Sarah Rowell writes:

  • Stories [remind us]. They bring people together, shy at a dinner party, weeping on a bench. They remind us that although we cannot see our own way, there is a good purpose, for in the very best stories the way is dark at times and we cannot imagine a happy ending. They give us hope and make us brave.

“The Stories of His People,” Blind Mule Blog (Oct. 24, 2022) [link]. Sarah is thinking of her grandfather, and Wendell Berry, and a newly recognized friend.

Brad East gives charitable rules for reviewing and being reviewed, notably

  • 3. A review should give the reader some taste of the prose, some sense of the voice of the author and not only the author as mediated by your voice.

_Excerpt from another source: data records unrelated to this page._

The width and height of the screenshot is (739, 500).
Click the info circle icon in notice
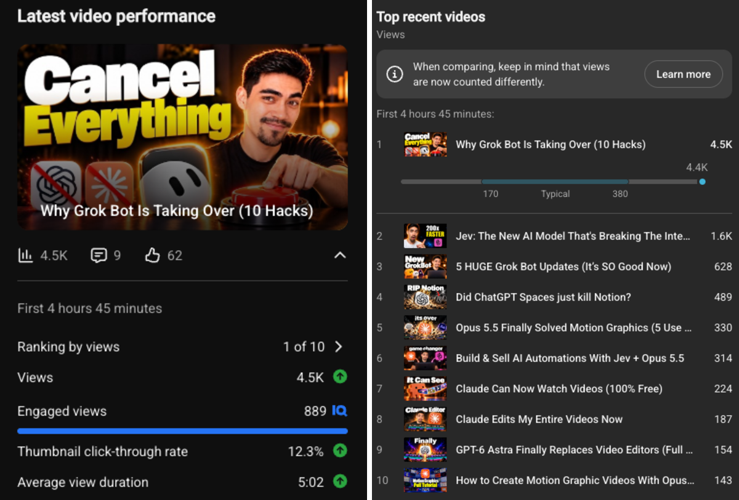pos(395,75)
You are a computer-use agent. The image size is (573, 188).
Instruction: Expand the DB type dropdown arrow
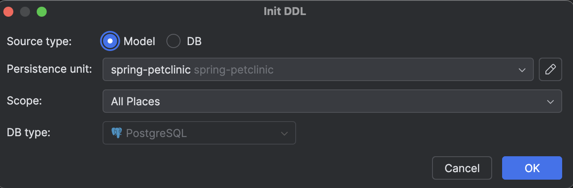pos(284,134)
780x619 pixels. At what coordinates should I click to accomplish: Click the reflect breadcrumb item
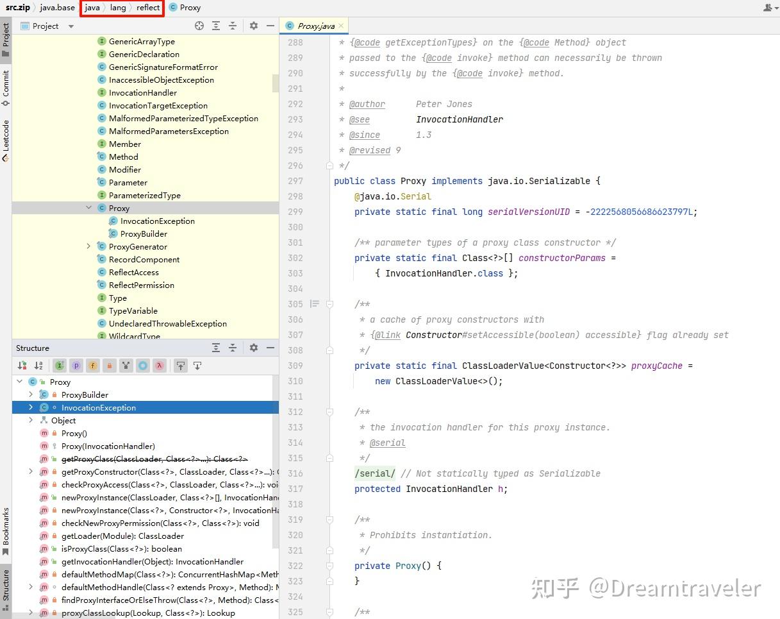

“Rules for reviewing and being reviewed,” bradeast.org (Oct. 24, 2022) [link], but I was then much taken by an older post about why believers should see the Bible as trustworthy:

  • The third reason for trusting the New Testament as God’s word is that the church does. What do I mean by this? Simply this: Christianity precedes us. We don’t make it up ourselves. We certainly don’t build it from scratch. It’s not a DIY project. It’s just there, waiting for us before we come on the scene. It possesses something truly precious, or so it claims. That something is the good news of Jesus.

“Trusting the Bible,” bradeast.org (Sept. 3, 2022) [link].

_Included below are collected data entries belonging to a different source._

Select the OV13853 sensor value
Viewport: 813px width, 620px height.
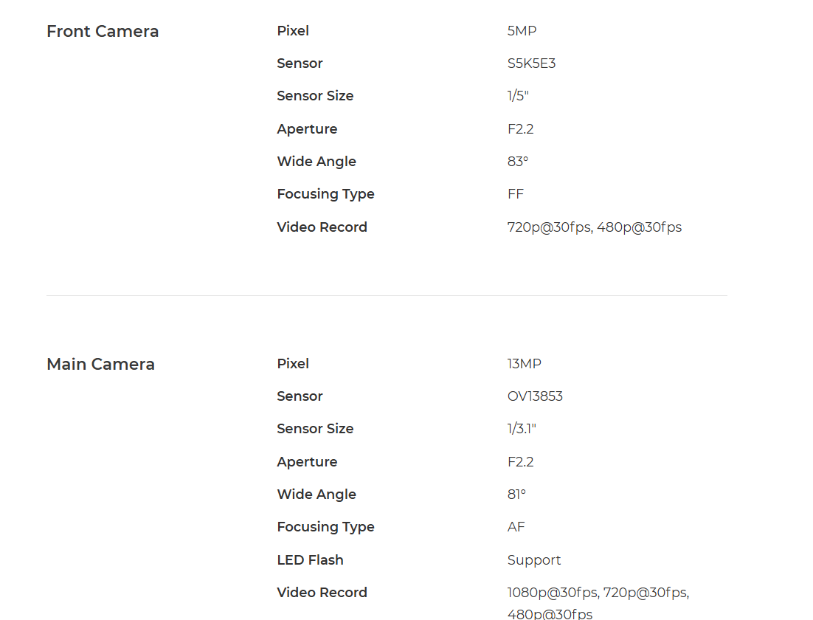coord(535,396)
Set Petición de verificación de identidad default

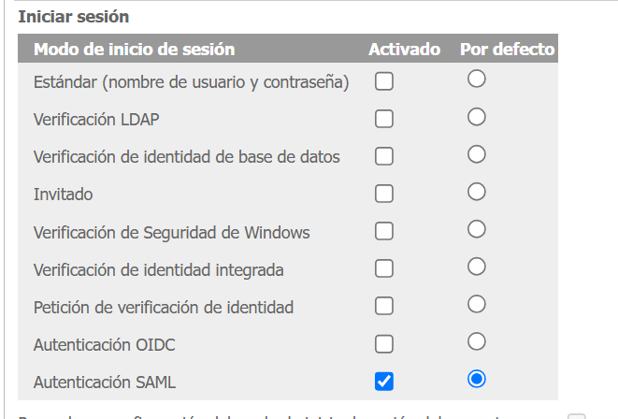pyautogui.click(x=477, y=304)
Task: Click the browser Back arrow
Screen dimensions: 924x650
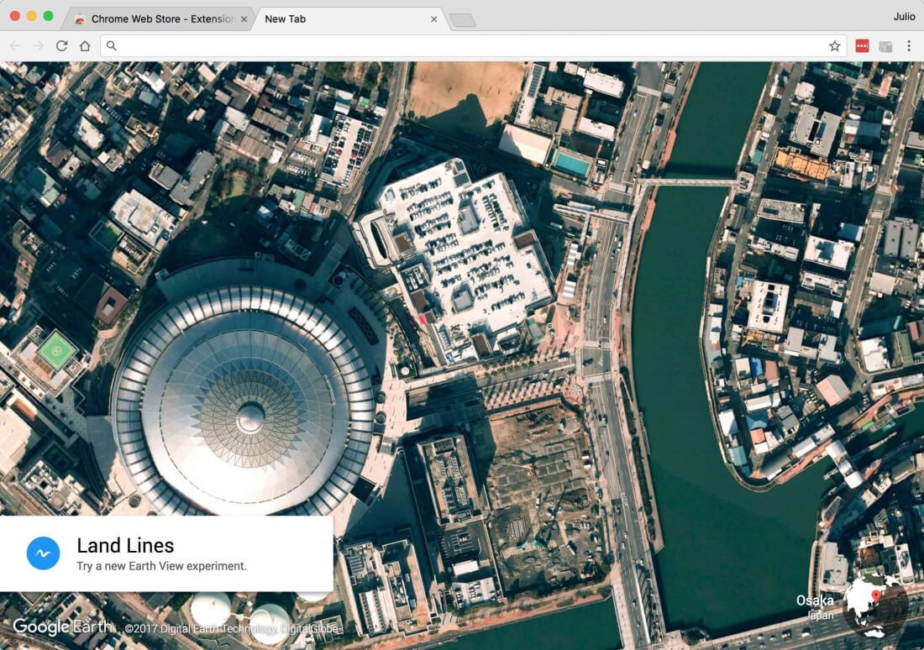Action: tap(15, 46)
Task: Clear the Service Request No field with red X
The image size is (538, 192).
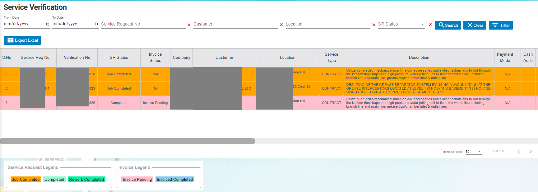Action: pos(189,25)
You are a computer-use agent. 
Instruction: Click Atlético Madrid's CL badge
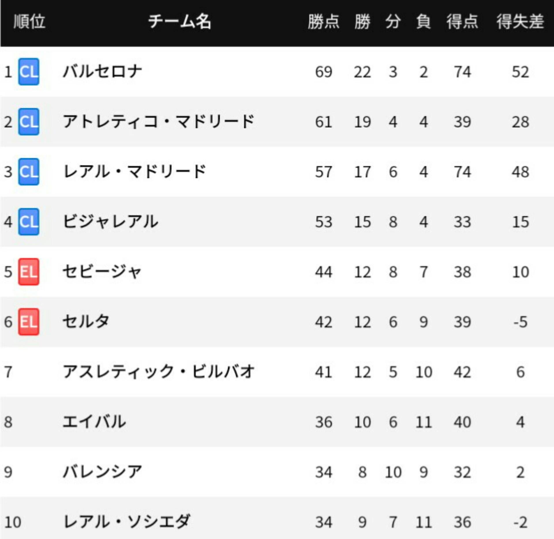pyautogui.click(x=29, y=122)
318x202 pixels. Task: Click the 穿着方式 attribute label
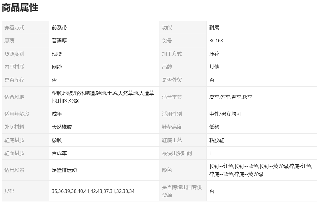(x=14, y=28)
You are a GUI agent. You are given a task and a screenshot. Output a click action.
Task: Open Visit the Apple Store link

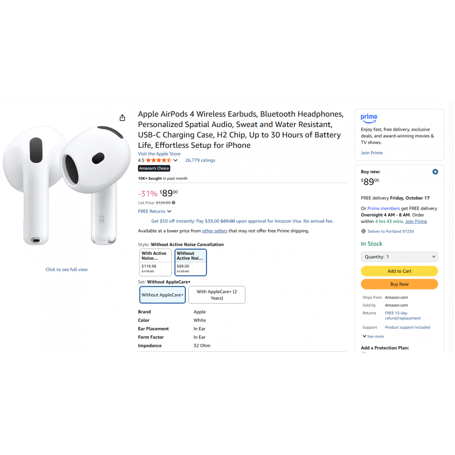click(159, 154)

Also well worth reading this week: Ted Gioia, “9 Facts About Guitarist Pat Metheny as a Youngster,” Substack: The Honest Broker (Oct. 25, 2022) [link]; Andrew Sullivan, “The British Barack Obama?” Substack: The Weekly Dish (Oct. 28, 2022) [link]; Freddie deBoer, “Mad Max in Park Slope” Substack: FdB (Oct. 28, 2022) [link].

Pastoral Prayer 10/23/2022

We serve a God who is vastly more subtle than we understand.

When we think we understand what he is doing in our lives or in the world, he is often acting with purposes and to ends which we have not seen or comprehended.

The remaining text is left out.